Dworkin clearly lays out the conditions in which a right held in strong sense can be compromised with. He contends that the state can curtail this right only when the damage being caused due to the exercise of this right is specific and not speculative. This right can be curtailed when it causes a marginal harm and hurts another individual’s rights and interests or, when the cost of protecting the right is much higher than the benefit that is accruing from the exercise of this right.
If one takes Dworkin seriously, they are bound to reach one logical conclusion which is that that the government’s action of reprimanding or intimidating the journalists who are criticizing the government’s actions amidst the national health emergency, is completely unreasonable and uncalled for. These reporters and editors hold certain opinions which are based partly on facts and findings, and partly on their political inclinations.
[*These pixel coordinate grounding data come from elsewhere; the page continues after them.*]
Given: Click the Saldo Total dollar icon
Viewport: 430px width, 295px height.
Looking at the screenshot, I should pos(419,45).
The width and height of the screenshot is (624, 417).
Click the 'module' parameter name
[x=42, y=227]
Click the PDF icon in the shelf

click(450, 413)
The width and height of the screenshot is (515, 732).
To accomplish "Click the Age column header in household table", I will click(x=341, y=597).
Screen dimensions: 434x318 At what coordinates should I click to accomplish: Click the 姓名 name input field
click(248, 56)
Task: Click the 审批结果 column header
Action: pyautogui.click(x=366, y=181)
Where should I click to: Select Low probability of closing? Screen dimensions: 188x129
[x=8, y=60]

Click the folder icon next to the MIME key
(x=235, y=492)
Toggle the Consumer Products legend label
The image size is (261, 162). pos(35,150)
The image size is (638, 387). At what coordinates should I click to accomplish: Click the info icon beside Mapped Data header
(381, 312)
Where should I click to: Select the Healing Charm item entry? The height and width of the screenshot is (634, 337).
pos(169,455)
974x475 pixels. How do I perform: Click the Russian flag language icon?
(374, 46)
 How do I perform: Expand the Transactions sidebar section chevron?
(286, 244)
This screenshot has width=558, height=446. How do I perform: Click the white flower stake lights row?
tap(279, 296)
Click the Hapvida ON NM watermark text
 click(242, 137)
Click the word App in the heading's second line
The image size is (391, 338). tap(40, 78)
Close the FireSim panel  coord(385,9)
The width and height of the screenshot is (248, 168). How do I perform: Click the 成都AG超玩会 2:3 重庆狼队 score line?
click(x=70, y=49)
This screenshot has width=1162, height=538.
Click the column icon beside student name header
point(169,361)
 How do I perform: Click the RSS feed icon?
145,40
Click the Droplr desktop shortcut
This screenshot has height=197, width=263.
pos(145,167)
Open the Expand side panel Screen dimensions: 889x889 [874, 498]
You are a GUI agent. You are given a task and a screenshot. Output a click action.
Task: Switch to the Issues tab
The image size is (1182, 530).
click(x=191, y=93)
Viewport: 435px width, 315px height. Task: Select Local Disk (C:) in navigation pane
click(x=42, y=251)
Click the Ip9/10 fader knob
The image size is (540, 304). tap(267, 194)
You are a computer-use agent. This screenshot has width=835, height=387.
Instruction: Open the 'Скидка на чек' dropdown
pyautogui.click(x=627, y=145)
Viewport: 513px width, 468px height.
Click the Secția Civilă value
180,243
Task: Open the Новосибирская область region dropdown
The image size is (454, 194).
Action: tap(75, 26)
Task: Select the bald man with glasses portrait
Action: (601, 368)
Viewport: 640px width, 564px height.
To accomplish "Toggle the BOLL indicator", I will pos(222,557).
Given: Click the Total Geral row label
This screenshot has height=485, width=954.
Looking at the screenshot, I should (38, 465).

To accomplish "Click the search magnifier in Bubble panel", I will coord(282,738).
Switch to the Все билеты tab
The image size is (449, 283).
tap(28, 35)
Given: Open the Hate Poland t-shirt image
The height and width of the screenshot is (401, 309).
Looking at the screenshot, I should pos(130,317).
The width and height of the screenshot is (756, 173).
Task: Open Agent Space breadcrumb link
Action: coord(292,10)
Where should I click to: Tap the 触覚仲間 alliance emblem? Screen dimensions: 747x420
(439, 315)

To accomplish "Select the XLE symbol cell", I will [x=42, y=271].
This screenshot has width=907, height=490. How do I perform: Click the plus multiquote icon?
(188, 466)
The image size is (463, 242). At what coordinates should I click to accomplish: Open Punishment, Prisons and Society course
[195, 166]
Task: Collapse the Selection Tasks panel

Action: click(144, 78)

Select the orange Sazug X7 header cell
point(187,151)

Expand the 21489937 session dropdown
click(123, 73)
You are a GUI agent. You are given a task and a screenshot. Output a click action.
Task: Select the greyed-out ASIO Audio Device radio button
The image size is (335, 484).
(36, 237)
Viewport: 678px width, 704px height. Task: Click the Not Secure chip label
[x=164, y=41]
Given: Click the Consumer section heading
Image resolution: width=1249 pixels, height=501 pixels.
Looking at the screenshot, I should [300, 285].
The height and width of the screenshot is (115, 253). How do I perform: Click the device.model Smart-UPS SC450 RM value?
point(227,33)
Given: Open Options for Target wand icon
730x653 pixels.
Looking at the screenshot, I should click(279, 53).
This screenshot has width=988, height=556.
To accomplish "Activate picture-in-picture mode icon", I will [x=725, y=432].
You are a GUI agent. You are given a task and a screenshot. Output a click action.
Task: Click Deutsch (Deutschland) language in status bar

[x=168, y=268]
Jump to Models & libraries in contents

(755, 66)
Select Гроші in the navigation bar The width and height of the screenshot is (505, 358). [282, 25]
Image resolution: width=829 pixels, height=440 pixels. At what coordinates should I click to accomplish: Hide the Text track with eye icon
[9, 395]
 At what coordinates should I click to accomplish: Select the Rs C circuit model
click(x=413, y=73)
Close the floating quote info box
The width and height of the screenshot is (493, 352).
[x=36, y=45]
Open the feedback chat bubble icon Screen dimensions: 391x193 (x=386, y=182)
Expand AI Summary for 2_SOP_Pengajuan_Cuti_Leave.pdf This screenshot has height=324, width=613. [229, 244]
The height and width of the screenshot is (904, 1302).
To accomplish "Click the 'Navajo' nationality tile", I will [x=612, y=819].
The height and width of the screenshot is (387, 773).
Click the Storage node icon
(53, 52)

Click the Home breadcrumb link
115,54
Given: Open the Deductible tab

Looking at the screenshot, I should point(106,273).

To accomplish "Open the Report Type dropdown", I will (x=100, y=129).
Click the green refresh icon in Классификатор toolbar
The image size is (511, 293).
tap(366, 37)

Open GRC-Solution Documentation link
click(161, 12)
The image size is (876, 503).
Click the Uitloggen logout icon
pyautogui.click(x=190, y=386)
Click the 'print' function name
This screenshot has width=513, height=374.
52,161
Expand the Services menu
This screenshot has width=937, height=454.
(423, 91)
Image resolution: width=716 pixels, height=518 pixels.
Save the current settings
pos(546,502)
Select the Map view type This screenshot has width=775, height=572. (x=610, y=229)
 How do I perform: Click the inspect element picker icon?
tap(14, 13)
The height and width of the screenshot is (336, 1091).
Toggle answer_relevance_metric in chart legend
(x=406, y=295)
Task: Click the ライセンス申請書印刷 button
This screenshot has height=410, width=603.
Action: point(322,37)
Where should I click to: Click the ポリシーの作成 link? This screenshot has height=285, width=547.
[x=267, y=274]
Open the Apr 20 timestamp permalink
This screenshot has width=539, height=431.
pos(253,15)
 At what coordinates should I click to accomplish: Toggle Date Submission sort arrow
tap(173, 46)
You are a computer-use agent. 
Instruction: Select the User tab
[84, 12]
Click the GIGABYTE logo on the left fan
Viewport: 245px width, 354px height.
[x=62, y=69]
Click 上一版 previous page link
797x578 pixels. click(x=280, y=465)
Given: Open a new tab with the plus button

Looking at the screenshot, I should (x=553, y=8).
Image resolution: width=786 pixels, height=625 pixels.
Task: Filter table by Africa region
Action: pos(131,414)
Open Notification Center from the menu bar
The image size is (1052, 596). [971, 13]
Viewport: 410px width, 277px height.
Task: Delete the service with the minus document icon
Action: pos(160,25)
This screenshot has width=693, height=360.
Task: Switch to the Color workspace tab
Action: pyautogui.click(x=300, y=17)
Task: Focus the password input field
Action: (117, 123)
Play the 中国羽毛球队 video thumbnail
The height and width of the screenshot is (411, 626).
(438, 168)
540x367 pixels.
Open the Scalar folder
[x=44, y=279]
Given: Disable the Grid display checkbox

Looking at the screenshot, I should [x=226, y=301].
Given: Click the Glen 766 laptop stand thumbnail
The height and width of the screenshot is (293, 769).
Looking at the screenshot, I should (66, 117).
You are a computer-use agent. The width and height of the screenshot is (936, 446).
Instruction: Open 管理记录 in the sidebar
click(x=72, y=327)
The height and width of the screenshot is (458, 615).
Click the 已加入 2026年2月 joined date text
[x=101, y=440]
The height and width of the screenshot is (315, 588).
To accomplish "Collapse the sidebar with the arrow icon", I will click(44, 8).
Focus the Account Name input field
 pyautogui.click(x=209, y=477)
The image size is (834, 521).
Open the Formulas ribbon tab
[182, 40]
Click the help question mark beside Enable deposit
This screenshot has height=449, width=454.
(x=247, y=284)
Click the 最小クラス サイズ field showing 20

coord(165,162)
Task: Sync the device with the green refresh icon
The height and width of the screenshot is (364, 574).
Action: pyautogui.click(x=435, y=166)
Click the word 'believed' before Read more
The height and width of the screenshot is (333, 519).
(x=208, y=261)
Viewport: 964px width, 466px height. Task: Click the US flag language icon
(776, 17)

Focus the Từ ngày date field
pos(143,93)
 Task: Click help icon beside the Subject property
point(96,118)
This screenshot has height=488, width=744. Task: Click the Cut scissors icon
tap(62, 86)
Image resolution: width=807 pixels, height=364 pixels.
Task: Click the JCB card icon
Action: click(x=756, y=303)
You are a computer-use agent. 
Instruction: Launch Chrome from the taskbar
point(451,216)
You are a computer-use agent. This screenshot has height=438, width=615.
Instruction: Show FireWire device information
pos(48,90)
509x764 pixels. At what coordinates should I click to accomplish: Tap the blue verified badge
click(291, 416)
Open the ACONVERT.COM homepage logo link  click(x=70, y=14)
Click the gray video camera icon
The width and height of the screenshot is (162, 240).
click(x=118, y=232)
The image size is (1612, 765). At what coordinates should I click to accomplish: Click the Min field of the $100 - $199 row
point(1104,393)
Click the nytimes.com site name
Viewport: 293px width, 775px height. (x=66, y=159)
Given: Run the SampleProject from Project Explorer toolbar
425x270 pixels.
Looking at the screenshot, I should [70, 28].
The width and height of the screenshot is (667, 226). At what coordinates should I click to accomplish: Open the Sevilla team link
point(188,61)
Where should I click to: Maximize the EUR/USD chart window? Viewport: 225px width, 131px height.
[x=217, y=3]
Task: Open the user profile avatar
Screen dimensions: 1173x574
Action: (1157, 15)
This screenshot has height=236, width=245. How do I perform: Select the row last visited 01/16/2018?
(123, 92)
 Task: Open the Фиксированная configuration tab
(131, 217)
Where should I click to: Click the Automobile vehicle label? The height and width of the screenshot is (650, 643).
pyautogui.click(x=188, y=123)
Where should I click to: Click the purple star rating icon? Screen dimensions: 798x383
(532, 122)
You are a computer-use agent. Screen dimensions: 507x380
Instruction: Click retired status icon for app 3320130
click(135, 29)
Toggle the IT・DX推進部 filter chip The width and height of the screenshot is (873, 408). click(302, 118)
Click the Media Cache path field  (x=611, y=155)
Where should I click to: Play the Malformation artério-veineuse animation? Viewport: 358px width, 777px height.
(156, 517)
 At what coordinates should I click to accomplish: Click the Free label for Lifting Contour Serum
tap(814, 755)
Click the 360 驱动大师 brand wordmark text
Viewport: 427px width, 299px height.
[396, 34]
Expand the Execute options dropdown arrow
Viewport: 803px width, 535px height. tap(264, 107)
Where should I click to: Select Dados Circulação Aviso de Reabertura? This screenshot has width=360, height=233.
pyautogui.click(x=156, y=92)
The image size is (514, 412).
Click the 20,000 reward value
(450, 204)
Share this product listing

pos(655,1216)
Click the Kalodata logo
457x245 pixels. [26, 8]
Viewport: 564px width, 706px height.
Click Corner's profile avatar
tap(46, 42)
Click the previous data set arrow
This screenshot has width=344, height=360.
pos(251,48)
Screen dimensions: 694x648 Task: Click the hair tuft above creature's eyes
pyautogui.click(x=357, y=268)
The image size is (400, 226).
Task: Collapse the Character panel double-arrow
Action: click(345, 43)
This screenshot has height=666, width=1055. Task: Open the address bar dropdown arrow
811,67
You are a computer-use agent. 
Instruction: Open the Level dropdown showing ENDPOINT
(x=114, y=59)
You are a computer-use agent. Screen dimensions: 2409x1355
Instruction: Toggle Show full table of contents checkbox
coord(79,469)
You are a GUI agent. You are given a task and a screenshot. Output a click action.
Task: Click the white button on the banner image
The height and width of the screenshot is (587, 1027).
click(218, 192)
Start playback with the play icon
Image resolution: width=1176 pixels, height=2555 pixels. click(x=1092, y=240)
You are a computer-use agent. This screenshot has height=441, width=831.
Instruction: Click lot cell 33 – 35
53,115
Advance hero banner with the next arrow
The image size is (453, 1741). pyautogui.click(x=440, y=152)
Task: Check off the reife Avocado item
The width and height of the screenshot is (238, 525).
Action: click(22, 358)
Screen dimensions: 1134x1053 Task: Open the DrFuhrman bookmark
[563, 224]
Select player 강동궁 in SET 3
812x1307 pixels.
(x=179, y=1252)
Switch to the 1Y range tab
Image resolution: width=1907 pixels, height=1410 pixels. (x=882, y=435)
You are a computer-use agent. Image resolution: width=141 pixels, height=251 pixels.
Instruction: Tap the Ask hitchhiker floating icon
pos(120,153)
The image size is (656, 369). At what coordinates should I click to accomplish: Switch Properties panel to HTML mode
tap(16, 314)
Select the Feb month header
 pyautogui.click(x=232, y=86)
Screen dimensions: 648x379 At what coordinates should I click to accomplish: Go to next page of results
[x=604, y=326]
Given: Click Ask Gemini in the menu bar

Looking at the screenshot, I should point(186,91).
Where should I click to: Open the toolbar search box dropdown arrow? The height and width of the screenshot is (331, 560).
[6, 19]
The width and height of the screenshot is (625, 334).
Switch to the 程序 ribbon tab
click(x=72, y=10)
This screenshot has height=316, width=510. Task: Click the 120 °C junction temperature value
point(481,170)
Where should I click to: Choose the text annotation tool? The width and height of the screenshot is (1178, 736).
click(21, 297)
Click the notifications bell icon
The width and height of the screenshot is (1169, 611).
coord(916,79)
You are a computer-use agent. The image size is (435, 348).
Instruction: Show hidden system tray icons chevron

On the basis of this, if they feel that something is the right thing to be said, written or published, it is not reasonable for the state, to stop them from doing so. This is because here, the tussle is between a journalist’s strongly held right and a general convenience of the people who are at the helm or their supporters. In Dworkin’s conception, general inconvenience cannot trump strongly held rights. The damage being caused is not specific and is speculative.
In fact, in certain cases, the journalists have been slapped with legal notices and summons for reporting the ground realities and truths which did not please the government or its supporters. Thus, this reporting might as well not cause any damage to the society and rather in certain cases, the society might be better off due to such reporting.
So, in such a scenario the state ought to respect civil liberties and the liberty to speak out even if the opinion being expressed is unpopular. For that matter, Dworkin also mentions that rights are essentially trumps which have the force to trump popular opinions and majoritarianism. The logic behind the same is that there is no need to enforce a right to say something that is already welcomed by the majority with open arms and is not met with abomination or objections. The need to enforce and protect the right to speak comes up only when an individual says something unpopular.
Article 19 1 (a) of the India Constitution which guarantees the fundamental right of free speech will completely lose its legal teeth and efficacy if it were to only permit the exercise of the right to speak out whatever pleases the majority. The jurisprudence around right to dissent and differ would lose its sanctity if the State uses far-fetched criminal allegations like hate speech and sedition whenever someone involved in the enterprise of imparting news to the public reports something that points out the lapses in their governance.
The State should not use the coronavirus outbreak as an excuse to clamp down upon the exercise of strongly held rights, under the garb of protecting public interest. This health emergency should rather be used to polish and revive our democracy. There is a need to ensure that the constitutionally guaranteed rights do not just remain enshrined in the Constitution as a few dead letters. The State needs to strive towards empowering these rights to an extent that they are able to trump the vast expanse and heavy weight of society and even the state, when it becomes authoritarian.
This is how Dworkin can be taken seriously in a committed constitutional democracy like ours.